Had the master known the exact manoeuvre to be performed, he might have been able to recommend to the pilot an appropriate reduction of speed.

Findings

  1. The personnel available to establish a bridge resource management regime was not used to maximum advantage.
  2. Astern thrust was not requested in ample time for the stopping distance available.
  3. The tug did not have enough time to place herself in a position to effectively push the vessel athwartships.
  4. The speed of the vessel reduced the bow thruster's efficiency.
  5. There are no adequate aids to navigation to indicate the limit of the deep water south-east of berth No. 86.

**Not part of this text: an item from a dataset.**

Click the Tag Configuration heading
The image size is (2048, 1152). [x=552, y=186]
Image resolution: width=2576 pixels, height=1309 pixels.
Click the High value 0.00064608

Causes and Contributing Factors

The "DIAMOND STAR" grounded while making her final approach off the Ultramar oil refinery dock in Lévis because the manoeuvres to slow down and swing the vessel into the flood tide were not carried out in ample time. The navigation personnel neither asked for nor were they given a full explanation by the pilot concerning the exact manoeuvres to be performed while docking.

Action Taken

Teamwork on the Bridge

Ineffective teamwork and inadequate communication between the pilot and the ship's officers allowed unsafe conditions to persist leading to this occurrence. The Board recently published a Safety Study of the Operational Relationship Between Ship Masters/Watchkeeping Officers and Marine Pilots in which deficiencies were identified with teamwork on the bridge, including communications between marine pilots, masters and watchkeeping officers. In its study, the Board recommended that the Department of Transport require that, when a pilot commences duty in compulsory pilotage waters, there be a formal exchange of information between the master and the pilot with mandatory briefing elements for planned navigational procedures, local conditions and ship's characteristics (Recommendation M95-06 issued in October 1995).

Aids to Navigation

Following the occurrence, the Canadian Coast Guard (CCG) and Ultramar Canada Inc. surveyed the site, including the lights and aids to navigation installed and maintained by Ultramar Canada on its property. The CCG recommended, inter alia, that all private lights be marked on nautical charts and be included in the Transport Canada publication, List of Lights. It was also recommended that marine leading lights be used for the range which marks the inshore safe limit.

This report concludes the Transportation Safety Board's investigation into this occurrence. Consequently, the Board, consisting of Chairperson, John W. Stants, and members Zita Brunet and Maurice Harquail, authorized the release of this report on 19 December 1995.


1. All times are EST (Coordinated Universal Time (UTC) minus five hours) unless otherwise stated.